WHAT NEEDS TO BE DONE: Each line of the data below from the one holding "Alternanthera dentata 'Purple" to the one holding "March 29, 2016 at 7:34 AM (183, 860)", inclusive, is to be reproduced exactly; no other line belongs in the answer.

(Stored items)

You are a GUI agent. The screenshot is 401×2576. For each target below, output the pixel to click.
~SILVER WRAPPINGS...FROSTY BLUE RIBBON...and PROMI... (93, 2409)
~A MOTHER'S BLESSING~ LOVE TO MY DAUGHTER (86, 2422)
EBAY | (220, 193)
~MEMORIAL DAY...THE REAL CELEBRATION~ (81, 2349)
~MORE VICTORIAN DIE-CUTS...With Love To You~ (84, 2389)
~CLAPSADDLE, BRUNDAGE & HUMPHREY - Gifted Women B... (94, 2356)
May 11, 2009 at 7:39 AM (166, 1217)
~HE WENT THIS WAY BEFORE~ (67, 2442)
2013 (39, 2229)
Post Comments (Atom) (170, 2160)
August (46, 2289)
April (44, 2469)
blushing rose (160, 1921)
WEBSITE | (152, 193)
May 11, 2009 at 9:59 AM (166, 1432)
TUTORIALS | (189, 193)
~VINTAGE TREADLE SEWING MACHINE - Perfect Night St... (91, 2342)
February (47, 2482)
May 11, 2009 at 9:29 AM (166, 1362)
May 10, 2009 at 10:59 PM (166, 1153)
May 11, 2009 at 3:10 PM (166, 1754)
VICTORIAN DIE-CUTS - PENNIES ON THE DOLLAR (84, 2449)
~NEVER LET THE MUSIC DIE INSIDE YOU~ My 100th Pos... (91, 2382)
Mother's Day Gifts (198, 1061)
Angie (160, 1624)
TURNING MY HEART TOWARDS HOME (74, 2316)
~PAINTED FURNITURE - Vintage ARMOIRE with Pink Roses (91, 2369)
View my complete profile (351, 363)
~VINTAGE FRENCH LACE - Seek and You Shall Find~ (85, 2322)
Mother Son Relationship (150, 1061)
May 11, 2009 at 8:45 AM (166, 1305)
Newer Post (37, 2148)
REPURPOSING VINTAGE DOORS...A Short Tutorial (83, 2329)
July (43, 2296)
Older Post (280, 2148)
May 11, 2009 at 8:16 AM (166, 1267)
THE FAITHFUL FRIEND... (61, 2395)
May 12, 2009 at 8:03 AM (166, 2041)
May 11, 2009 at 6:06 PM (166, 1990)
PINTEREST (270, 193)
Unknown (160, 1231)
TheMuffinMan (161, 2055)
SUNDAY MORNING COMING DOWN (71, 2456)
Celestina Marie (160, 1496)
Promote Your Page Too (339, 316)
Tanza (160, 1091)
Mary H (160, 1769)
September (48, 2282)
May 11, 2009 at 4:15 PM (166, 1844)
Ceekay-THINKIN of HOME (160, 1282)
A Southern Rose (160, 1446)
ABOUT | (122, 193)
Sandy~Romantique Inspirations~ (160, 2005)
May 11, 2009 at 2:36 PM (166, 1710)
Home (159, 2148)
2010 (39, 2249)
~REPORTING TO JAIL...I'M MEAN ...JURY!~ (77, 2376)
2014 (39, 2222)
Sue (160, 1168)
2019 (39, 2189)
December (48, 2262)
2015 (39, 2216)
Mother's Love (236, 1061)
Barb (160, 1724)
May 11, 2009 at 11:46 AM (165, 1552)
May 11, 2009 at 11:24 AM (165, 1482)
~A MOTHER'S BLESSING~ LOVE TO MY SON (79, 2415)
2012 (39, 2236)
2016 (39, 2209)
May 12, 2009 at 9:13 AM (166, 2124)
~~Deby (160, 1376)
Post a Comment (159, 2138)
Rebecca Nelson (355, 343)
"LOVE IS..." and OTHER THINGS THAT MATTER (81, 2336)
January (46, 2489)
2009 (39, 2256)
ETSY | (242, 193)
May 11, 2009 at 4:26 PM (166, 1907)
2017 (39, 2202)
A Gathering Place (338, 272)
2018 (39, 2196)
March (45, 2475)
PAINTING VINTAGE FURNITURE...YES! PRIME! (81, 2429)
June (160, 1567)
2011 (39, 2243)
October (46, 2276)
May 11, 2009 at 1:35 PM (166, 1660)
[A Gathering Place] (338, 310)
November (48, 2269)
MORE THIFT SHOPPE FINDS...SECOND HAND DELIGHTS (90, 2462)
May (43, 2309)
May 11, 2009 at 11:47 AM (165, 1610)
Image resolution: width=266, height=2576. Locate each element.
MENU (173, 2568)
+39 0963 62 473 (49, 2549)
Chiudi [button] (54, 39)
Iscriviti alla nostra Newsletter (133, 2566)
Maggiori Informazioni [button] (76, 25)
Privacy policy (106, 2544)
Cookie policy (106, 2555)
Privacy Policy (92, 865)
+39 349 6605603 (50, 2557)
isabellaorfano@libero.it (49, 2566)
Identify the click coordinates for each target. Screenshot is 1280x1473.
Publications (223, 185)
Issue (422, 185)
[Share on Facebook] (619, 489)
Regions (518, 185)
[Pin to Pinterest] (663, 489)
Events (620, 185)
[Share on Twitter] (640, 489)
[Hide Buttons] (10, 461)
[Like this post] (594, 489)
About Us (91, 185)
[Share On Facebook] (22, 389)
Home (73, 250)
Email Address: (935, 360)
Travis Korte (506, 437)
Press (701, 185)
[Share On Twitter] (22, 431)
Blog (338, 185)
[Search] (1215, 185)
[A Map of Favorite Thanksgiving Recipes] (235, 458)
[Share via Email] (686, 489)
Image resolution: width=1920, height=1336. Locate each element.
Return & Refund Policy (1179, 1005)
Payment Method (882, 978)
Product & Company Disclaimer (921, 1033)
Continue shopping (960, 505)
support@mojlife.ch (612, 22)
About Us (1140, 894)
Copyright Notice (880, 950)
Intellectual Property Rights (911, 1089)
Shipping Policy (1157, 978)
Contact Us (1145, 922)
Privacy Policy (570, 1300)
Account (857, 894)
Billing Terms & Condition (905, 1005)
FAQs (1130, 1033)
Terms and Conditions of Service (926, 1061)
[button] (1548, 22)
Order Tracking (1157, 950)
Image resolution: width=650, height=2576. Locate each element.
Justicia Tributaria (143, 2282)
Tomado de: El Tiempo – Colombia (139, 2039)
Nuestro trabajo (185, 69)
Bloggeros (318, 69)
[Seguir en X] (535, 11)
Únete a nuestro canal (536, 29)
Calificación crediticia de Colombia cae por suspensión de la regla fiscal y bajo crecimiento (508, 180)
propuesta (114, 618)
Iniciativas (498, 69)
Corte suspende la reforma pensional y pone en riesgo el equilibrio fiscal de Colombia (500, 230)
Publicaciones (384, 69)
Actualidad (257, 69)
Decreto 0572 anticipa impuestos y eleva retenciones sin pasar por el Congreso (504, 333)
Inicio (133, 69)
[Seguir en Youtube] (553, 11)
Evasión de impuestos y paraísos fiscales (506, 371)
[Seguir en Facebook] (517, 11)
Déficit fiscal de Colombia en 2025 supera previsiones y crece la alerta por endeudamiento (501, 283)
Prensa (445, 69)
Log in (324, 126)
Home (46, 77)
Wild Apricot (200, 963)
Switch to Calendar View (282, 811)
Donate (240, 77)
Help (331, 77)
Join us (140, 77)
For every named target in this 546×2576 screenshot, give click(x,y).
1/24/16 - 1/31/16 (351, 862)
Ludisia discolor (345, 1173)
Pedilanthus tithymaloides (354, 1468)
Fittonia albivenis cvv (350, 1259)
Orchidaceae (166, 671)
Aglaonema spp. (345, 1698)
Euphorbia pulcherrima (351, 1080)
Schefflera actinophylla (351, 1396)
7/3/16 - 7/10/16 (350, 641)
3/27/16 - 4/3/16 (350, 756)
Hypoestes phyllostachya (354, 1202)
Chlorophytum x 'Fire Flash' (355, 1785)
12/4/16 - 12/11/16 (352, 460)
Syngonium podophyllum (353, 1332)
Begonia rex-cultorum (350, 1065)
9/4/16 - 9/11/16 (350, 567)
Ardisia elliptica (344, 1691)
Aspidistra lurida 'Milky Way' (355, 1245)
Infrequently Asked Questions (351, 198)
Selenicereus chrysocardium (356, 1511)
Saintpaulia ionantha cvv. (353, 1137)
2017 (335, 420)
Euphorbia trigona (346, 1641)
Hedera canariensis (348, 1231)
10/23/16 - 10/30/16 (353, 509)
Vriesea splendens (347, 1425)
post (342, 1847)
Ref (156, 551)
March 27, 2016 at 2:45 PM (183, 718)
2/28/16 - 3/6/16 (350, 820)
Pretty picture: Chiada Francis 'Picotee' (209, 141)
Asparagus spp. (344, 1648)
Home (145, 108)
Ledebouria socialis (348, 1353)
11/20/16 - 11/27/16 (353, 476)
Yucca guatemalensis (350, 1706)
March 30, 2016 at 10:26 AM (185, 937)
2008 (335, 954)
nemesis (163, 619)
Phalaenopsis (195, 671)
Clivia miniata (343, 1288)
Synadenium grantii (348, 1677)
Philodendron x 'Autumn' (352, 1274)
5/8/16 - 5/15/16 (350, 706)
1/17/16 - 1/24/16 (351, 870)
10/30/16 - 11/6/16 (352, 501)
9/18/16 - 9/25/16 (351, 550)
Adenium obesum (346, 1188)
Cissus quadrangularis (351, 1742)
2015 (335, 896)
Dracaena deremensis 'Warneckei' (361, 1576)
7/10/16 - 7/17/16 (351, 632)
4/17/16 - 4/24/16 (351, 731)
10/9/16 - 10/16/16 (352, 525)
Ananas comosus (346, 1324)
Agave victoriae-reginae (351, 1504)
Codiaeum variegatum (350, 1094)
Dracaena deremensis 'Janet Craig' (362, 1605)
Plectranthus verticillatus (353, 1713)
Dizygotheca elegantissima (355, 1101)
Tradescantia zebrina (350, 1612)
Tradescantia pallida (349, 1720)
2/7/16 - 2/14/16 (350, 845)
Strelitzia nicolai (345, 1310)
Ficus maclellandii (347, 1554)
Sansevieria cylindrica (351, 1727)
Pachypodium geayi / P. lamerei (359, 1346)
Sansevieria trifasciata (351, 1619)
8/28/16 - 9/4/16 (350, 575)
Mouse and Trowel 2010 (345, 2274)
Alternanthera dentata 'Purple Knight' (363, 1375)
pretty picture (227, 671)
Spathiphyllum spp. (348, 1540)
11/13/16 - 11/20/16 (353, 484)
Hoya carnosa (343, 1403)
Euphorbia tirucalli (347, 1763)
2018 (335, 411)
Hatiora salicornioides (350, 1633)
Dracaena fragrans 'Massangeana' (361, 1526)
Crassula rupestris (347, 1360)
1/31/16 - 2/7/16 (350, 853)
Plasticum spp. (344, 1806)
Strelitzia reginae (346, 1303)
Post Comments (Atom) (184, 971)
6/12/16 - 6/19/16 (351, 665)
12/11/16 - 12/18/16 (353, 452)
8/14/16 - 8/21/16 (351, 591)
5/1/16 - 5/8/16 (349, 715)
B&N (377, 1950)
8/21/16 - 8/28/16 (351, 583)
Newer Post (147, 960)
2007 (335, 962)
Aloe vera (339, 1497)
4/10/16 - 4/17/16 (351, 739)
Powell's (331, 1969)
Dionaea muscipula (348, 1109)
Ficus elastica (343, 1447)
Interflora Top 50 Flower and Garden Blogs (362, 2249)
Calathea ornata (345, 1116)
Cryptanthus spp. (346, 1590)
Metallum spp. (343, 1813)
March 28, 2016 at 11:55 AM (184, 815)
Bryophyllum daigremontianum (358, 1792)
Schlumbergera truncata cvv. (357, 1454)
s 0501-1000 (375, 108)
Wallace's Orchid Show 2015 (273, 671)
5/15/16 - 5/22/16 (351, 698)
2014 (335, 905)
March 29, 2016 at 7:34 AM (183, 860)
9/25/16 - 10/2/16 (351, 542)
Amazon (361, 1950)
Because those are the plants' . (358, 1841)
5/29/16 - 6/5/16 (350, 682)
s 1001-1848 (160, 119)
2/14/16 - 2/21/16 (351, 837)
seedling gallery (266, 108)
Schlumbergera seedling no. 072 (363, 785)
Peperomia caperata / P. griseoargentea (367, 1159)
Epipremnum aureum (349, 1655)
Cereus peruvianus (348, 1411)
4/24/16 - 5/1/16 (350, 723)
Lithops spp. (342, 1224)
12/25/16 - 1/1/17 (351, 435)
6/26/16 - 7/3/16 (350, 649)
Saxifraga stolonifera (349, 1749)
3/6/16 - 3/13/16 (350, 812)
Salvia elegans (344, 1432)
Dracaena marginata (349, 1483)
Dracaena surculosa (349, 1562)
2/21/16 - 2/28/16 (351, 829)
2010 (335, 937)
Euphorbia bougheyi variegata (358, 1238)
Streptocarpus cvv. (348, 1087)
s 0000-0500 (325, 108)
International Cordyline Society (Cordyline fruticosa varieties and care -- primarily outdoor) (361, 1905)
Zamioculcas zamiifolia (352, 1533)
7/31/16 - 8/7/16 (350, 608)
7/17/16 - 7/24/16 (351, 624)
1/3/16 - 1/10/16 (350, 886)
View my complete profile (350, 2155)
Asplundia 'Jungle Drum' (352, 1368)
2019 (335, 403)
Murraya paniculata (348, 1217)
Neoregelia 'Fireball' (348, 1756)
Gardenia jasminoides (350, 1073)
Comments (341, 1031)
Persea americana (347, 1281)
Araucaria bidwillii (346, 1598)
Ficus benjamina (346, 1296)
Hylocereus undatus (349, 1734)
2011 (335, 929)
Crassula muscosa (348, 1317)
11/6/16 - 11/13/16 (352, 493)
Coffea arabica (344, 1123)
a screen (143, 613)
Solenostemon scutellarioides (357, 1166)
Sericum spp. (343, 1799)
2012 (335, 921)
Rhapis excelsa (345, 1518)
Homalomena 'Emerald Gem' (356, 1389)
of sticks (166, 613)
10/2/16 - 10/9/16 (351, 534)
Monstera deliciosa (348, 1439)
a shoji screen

OUTPUT:
Alternanthera dentata 'Purple Knight' (363, 1375)
pretty picture (227, 671)
Spathiphyllum spp. (348, 1540)
11/13/16 - 11/20/16 (353, 484)
Hoya carnosa (343, 1403)
Euphorbia tirucalli (347, 1763)
2018 (335, 411)
Hatiora salicornioides (350, 1633)
Dracaena fragrans 'Massangeana' (361, 1526)
Crassula rupestris (347, 1360)
1/31/16 - 2/7/16 (350, 853)
Plasticum spp. (344, 1806)
Strelitzia reginae (346, 1303)
Post Comments (Atom) (184, 971)
6/12/16 - 6/19/16 (351, 665)
12/11/16 - 12/18/16 (353, 452)
8/14/16 - 8/21/16 (351, 591)
5/1/16 - 5/8/16 (349, 715)
B&N (377, 1950)
8/21/16 - 8/28/16 (351, 583)
Newer Post (147, 960)
2007 (335, 962)
Aloe vera (339, 1497)
4/10/16 - 4/17/16 (351, 739)
Powell's (331, 1969)
Dionaea muscipula (348, 1109)
Ficus elastica (343, 1447)
Interflora Top 50 Flower and Garden Blogs (362, 2249)
Calathea ornata (345, 1116)
Cryptanthus spp. (346, 1590)
Metallum spp. (343, 1813)
March 28, 2016 at 11:55 AM (184, 815)
Bryophyllum daigremontianum (358, 1792)
Schlumbergera truncata cvv. (357, 1454)
s 0501-1000 (375, 108)
Wallace's Orchid Show 2015 (273, 671)
5/15/16 - 5/22/16 (351, 698)
2014 (335, 905)
March 29, 2016 at 7:34 AM (183, 860)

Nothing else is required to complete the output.